15. The computer-implemented method of claim 11, wherein:

when providing the text-based data samples of the first and second datasets to the LLM, a given elicitation question is provided sequentially after receiving the response to the given initialization question; and

the method further comprises:

calculating a post-confidence score of the LLM, wherein the calculated post-confidence score provides a probability of receiving a first of the two binary response options from the API associated with the LLM when provided with the text-based data samples of the second dataset; and

providing the black-box representation in addition to the calculated post-confidence score as the training dataset to the linear classifier.

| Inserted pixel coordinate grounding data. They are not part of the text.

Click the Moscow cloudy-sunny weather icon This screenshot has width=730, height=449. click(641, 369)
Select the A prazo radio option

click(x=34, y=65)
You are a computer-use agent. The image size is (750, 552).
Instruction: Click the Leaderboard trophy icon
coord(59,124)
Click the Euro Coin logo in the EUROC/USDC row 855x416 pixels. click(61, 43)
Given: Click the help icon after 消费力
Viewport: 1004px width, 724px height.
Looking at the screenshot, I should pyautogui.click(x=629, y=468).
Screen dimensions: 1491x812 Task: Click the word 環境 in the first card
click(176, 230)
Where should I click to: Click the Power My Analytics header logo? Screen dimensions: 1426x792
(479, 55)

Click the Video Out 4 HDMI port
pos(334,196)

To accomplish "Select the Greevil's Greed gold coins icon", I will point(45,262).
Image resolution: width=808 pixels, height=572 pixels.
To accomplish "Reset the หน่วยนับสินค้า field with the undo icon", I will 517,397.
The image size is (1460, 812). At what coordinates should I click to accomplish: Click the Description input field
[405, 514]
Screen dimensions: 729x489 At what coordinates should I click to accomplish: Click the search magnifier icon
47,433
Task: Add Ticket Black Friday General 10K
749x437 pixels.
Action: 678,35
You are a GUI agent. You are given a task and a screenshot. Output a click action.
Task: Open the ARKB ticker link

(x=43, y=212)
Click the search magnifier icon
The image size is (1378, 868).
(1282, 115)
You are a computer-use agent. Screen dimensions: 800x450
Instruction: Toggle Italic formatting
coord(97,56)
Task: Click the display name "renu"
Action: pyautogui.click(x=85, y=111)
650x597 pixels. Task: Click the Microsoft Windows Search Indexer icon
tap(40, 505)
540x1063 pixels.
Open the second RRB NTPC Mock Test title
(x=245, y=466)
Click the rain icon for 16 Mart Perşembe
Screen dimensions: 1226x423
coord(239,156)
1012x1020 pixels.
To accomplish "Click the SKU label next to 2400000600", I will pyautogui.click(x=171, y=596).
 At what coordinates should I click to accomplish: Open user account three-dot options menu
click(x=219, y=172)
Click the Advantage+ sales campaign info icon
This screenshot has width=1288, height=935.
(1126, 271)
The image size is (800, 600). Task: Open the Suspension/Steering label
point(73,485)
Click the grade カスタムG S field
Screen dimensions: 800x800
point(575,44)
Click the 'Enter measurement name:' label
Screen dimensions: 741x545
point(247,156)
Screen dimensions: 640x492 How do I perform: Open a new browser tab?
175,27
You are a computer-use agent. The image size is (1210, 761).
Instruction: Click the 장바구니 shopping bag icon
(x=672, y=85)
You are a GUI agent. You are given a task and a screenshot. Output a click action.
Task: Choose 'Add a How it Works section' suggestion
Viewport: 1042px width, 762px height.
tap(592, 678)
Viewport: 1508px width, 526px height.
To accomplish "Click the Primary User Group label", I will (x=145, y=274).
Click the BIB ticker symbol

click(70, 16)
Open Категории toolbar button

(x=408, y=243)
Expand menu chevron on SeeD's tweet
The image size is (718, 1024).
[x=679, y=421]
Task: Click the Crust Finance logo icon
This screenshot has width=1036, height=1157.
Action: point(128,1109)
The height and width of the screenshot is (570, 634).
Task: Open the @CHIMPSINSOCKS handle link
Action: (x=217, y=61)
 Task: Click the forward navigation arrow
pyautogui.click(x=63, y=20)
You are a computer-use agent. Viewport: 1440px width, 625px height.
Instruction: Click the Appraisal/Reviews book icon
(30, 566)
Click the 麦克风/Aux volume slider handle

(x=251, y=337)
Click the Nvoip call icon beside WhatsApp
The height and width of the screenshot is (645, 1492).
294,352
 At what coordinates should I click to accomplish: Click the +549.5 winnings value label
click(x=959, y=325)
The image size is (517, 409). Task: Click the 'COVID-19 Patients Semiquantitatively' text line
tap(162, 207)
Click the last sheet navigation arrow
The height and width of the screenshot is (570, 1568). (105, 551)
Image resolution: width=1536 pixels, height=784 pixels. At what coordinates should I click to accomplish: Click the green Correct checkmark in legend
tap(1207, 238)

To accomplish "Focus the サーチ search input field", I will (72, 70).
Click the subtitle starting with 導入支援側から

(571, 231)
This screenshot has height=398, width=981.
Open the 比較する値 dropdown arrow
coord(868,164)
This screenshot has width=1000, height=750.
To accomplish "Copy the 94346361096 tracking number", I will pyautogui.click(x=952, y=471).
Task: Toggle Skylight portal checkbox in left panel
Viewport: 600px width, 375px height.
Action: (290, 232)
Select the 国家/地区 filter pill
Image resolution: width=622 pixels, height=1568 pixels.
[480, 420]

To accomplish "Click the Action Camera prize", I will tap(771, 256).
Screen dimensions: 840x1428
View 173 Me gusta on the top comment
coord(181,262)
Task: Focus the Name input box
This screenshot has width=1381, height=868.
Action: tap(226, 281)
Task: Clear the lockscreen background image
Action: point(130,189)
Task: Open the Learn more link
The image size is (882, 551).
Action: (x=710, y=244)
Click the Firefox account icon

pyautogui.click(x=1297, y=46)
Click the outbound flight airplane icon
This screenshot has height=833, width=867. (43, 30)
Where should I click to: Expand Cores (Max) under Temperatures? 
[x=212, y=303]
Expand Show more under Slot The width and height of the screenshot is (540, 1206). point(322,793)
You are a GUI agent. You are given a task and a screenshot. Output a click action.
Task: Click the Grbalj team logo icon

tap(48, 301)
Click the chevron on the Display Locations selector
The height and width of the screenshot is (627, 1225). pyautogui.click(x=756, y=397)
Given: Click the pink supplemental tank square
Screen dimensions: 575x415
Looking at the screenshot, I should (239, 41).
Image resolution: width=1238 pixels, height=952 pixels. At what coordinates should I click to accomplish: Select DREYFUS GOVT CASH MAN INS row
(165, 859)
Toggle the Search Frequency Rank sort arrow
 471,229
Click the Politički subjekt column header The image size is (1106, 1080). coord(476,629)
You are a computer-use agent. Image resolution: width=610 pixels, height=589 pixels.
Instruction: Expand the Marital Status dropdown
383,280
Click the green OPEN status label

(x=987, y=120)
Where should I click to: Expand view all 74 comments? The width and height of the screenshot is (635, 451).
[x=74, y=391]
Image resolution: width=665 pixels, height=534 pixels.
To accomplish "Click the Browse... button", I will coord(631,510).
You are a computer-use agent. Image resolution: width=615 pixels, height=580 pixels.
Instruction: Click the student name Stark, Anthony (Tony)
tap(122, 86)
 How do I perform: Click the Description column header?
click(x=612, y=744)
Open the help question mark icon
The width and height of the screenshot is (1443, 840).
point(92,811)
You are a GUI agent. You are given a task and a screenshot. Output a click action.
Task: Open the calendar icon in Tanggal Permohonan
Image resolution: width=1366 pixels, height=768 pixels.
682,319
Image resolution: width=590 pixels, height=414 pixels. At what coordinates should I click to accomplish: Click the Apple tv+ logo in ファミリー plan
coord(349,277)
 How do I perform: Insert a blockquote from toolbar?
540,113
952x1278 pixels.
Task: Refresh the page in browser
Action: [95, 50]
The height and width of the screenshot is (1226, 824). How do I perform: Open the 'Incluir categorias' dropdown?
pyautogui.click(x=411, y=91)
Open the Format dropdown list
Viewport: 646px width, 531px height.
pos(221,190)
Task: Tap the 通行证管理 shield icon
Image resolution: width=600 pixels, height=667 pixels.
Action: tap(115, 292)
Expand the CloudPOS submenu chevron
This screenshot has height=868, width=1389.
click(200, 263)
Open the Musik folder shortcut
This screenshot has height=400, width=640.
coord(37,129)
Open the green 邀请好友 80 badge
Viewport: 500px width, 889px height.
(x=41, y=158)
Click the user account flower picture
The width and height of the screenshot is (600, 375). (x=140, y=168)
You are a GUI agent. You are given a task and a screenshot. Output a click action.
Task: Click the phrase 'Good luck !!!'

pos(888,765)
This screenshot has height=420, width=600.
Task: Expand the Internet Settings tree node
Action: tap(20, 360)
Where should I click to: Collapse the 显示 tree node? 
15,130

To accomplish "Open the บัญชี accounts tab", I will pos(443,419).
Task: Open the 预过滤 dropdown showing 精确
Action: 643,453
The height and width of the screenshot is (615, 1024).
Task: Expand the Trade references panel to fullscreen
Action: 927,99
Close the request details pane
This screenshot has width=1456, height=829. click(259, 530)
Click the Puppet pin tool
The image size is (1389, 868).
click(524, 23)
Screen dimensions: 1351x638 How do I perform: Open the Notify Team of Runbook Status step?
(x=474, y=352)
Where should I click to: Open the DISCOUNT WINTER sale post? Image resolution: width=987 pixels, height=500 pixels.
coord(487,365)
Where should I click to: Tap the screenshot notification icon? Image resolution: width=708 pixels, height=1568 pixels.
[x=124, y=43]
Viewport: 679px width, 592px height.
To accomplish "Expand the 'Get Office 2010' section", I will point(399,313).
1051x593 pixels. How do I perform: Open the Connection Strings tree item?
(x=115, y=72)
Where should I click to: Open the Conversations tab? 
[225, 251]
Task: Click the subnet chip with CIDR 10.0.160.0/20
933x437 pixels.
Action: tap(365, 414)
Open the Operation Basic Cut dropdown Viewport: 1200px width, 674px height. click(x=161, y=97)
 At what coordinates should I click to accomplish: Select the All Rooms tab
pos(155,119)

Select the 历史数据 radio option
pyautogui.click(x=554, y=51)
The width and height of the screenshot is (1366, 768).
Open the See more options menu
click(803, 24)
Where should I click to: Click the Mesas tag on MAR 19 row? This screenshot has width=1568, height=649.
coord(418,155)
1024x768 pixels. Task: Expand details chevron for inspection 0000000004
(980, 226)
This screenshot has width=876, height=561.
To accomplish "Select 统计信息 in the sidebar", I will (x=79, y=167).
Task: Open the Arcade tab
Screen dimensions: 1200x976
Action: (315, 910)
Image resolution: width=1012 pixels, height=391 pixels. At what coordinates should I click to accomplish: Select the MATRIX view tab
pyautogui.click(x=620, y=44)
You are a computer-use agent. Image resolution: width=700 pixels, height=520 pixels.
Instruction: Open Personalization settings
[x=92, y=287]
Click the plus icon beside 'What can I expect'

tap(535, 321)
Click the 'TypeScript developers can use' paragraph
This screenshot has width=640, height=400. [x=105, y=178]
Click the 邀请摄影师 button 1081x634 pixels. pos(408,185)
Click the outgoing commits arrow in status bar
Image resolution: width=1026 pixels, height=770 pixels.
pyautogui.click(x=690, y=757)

16. The computer-implemented method of claim 11, further comprising:

providing a request to the API associated with the LLM for data indicating top-k probabilities of the LLM; and

determining the black-box representation of the LLM additionally based on the data indicating the top-k probabilities.

17. A system, comprising:

computing devices of a service provider network configured to implement a Machine Learning (ML) model analysis service, wherein the ML model analysis service is configured to:

provide data samples of a first dataset and of a second dataset to an external ML model, located externally to the service provider network, wherein data samples of the second dataset are text-based data samples and are formulated as elicitation questions;

receive, from an Application Programming Interface (API) associated with the external ML model, data indicating responses to the data samples of the first dataset and to the elicitation questions, wherein the data indicating the responses to the elicitation questions are one of two binary response options;

determine a black-box representation of the external ML model based on the data indicating the responses;

provide the black-box representation as a training dataset to an internal ML model, located internally to the service provider network; and

executing the internal ML model to output performance data about the external ML model.

18. The system of claim 17, wherein:

the external ML model is a Vision-Language Generative Model or an Image Captioning Model; and

the data samples of the first dataset are image-based data samples.

19. The system of claim 17, wherein:

the external ML model is a Large Language Model; and

the data samples of the first dataset are text-based data samples.

20. The system of claim 17, wherein the internal ML model is a linear classifier or a neural network.